I had intended to write about the promise of science and how an exciting new tool could potentially help autistic people. When readers called me, though, they were not thinking research. They were thinking treatment, and where they could get it. I found myself in a strange situation—I was a car mechanic explaining cutting-edge neuroscience to strangers who listened to my words as if I were some kind of expert. The best I could do was to describe the engineering principles and leave the brain part to the doctors. I referred a lot of callers to Lindsay at the lab and studied as hard as I could.
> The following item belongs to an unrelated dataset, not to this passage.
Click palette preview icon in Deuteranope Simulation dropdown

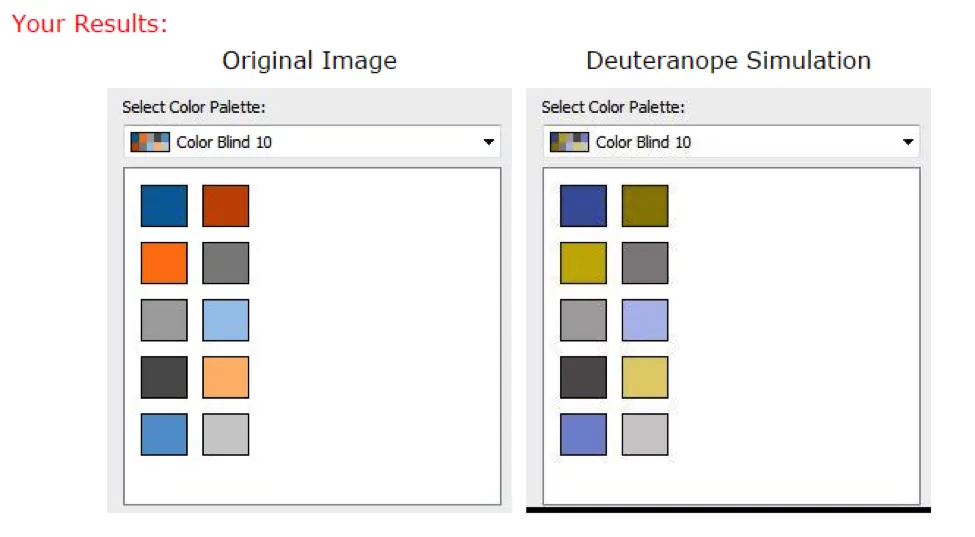tap(569, 142)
There were also a few calls from parents looking to apprentice their kids at my repair shop, Robison Service, in the hope that they’d learn the automobile trade. While that sounded great in theory, there was really no practical way to do it, though I wished we could. The idea of a roomful of autistic apprentices slaving away appealed to the capitalist in me, but it would have been an overwhelming task to train and supervise them all. Yet four years later, we finally did make use of those willing apprentices. A psychologist with a broken Jaguar introduced me to the folks at Tri-County Schools, a local programme that serves public school students with developmental challenges. They were looking for ways to teach their students real-world skills so they could be self-supporting on graduation, and in the summer of 2013 we joined forces with Tri-County and opened a special-ed high school programme in the Robison Service car complex. As I write this book we are in our second year of operation, doing exactly what those early callers hoped for. High school seniors learn real-life skills in our programme, and they get to work as paid apprentices, overseen by the school’s teaching staff. We’re even using some of the neuroscience insight I gained these past few years to teach them. Our school psychologist uses brain-wave monitors and neurofeedback to help students learn to regulate their behaviours, and we are testing self-regulation techniques
developed in Dr. Minshew’s lab. So far, it’s all working. The idea that I’d do something like that would have been inconceivable to me before TMS.
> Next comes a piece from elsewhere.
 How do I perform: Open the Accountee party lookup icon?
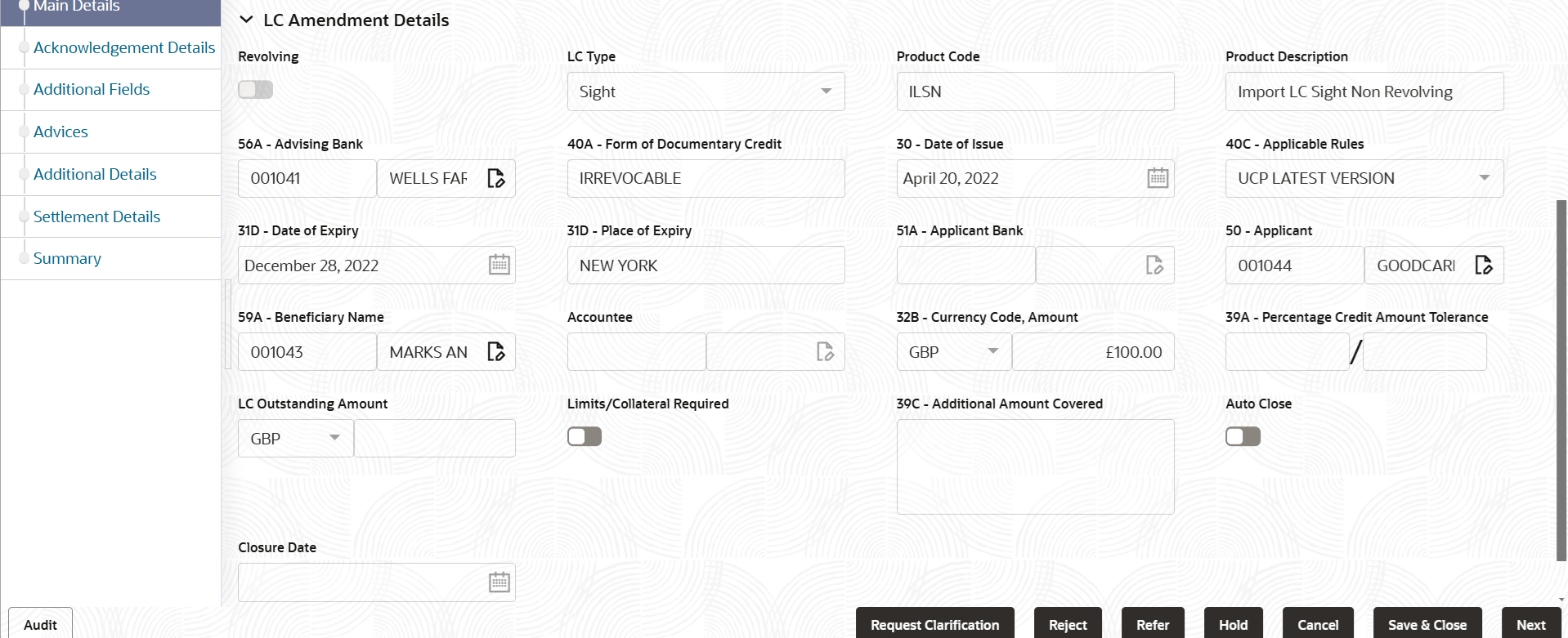tap(824, 351)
As I cast my autism writing out into the world, calls also came in from other scientists and researchers. In the summer of 2008 I began getting calls from nonprofits who wanted my input on autism research directions. They invited me to work with them, to select promising autism research for funding. Then I got a call from the Office of Autism Research Coordination at the National Institutes of Health. “We’re conducting a review of proposed autism research,” the woman on the line told me, “and we wonder if you’d be willing to help us out.” My first thought was Why me? I’m not a doctor, and I have no experience evaluating research. Yet the caller ID said she was from the government, so I listened to her closely.
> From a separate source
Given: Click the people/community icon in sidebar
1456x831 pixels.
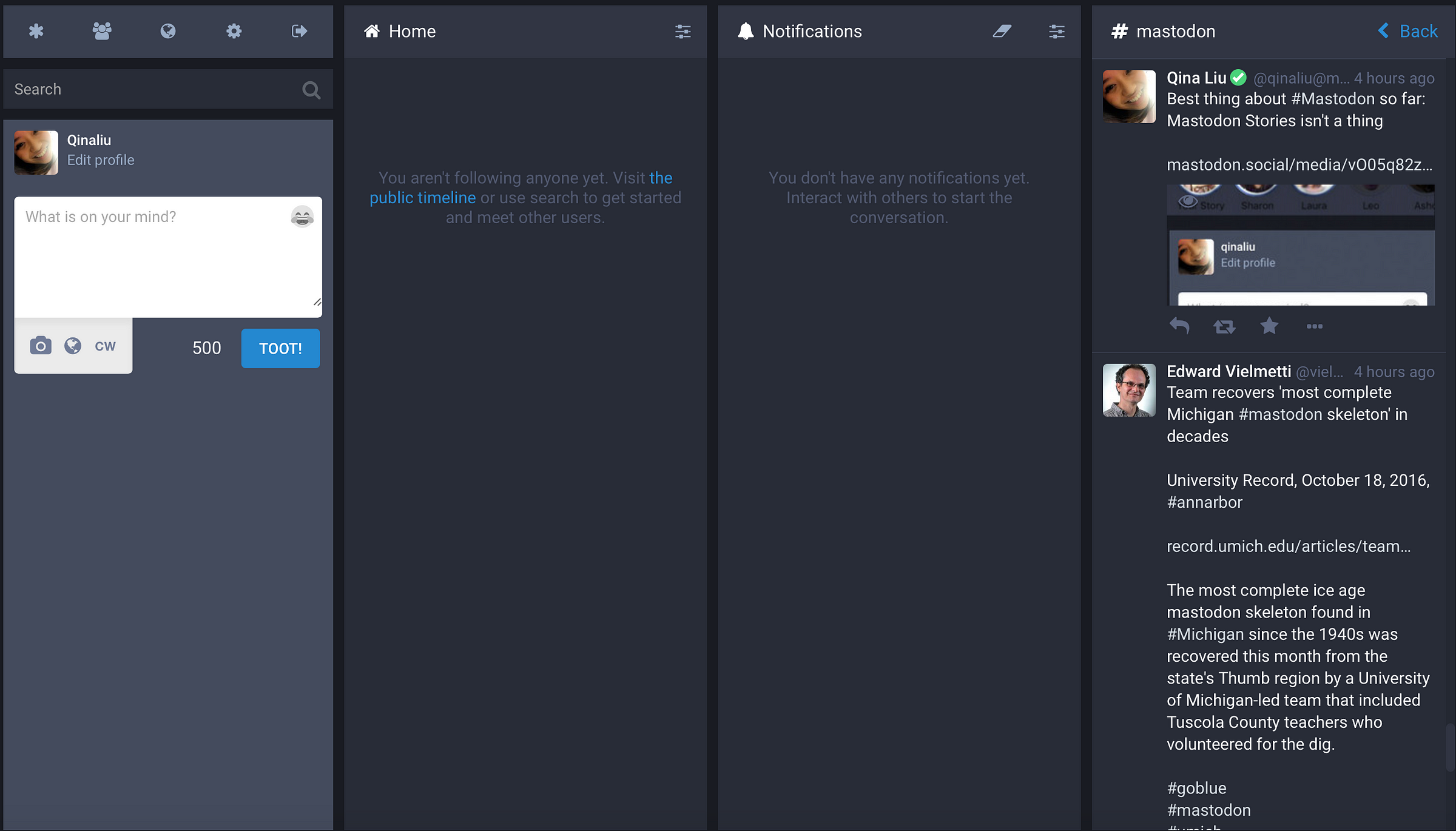Looking at the screenshot, I should pos(100,30).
“We want to bring community members into the research selection process,” she told me. “We’ve found parents to serve on the committee, but we’ve had a hard time finding adults on the autism spectrum who are willing and able to serve. We think your input would be valuable. Will you join us?”
I decided to give it a shot. I’d be asked to read research proposals and cast my vote for how the proposed science would affect the autistic community. I was supposed to use my judgement as an autistic adult to decide which pieces of research would be most relevant and beneficial. My opinions would be weighed along with the opinions of parents and autism scientists.